Langhus is a suburban area in the municipality of Nordre Follo in Akershus, Norway. With a population of about 13,000, Langhus includes the local areas of Bøleråsen, Vevelstad and Langhus.

==Transport==

Langhus (Bøleråsen) streetscape.

The village is stretched along the Østfold railway line, which runs between Oslo S and Ski and includes Langhus and Vevelstad railway stations. The distance between Langhus and Vevelstad stations is 650 metres.

==Education==
There are three primary schools in Langhus (Bøleråsen Skole, Vevelstadåsen Skole and Langhus Skole) and one Secondary School (Haugjordet Ungdomsskole). Another secondary school, Vevelstad Ungdomskole, was located near the church but is now no longer in use.

==Other facilities==
The commercial centre of Langhus is known as Langhussenteret and includes Langhus Post Office, a supermarket, cafes and other stores. A gas station is located north of Langhussenteret. Following release of new residential land, Langhus has grown significantly since 1980. The local church built on the higher ground above Langhussenteret was opened in 1990. A retirement home was built in Langhus in 2009, near the lake Fosstjern. PostNord has its hub for package deliveries in Langhus.

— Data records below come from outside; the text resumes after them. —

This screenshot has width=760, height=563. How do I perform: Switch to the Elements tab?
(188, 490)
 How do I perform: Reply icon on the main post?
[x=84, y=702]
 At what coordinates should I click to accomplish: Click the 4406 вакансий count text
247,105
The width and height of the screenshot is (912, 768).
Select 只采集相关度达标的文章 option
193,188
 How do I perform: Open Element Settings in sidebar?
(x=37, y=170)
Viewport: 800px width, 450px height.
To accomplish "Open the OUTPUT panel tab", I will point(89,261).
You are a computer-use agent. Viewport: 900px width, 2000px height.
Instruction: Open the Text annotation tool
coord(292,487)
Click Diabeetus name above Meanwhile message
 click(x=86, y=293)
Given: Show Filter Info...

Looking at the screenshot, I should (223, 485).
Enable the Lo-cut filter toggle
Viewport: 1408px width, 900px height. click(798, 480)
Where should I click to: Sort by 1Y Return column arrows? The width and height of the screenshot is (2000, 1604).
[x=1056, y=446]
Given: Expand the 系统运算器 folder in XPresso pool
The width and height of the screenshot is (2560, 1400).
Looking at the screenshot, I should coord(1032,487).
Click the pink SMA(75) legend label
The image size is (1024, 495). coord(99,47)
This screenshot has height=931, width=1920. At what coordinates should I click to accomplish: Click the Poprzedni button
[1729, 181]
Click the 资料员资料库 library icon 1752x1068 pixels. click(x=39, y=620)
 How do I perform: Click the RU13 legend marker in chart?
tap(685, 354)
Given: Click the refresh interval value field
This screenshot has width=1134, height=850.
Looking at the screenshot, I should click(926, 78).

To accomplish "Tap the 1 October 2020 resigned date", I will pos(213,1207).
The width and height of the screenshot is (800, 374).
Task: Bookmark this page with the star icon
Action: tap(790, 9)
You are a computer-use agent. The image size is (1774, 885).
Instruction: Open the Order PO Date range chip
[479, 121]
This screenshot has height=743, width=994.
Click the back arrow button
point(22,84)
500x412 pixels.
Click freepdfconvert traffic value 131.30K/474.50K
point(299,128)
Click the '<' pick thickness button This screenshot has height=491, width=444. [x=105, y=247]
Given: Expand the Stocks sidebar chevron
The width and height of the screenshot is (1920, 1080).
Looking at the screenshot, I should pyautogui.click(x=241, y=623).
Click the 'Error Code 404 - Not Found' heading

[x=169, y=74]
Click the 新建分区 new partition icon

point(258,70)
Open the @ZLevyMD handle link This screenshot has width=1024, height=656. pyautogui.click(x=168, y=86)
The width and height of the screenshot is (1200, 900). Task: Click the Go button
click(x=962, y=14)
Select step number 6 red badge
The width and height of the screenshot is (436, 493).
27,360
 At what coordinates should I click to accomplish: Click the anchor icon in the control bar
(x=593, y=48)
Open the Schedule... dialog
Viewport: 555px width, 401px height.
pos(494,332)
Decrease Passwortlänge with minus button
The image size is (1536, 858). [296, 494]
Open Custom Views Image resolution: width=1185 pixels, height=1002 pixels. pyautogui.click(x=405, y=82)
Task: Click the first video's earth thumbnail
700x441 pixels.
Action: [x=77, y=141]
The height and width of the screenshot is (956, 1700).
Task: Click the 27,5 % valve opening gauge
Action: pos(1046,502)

==Notable Langhus locals==
Several well-known musicians began their careers in the Langhus area during the mid to late 1980s, playing at the local practice room, including the black metal band Mayhem and black metal artist Simen Hestnæs. The opera singer and conductor Rolf Nykmark began his career in the Langhus area.

The Norwegian football player Antonio Nusa is from Langhus. He is known for playing very well for the Norwegian national team.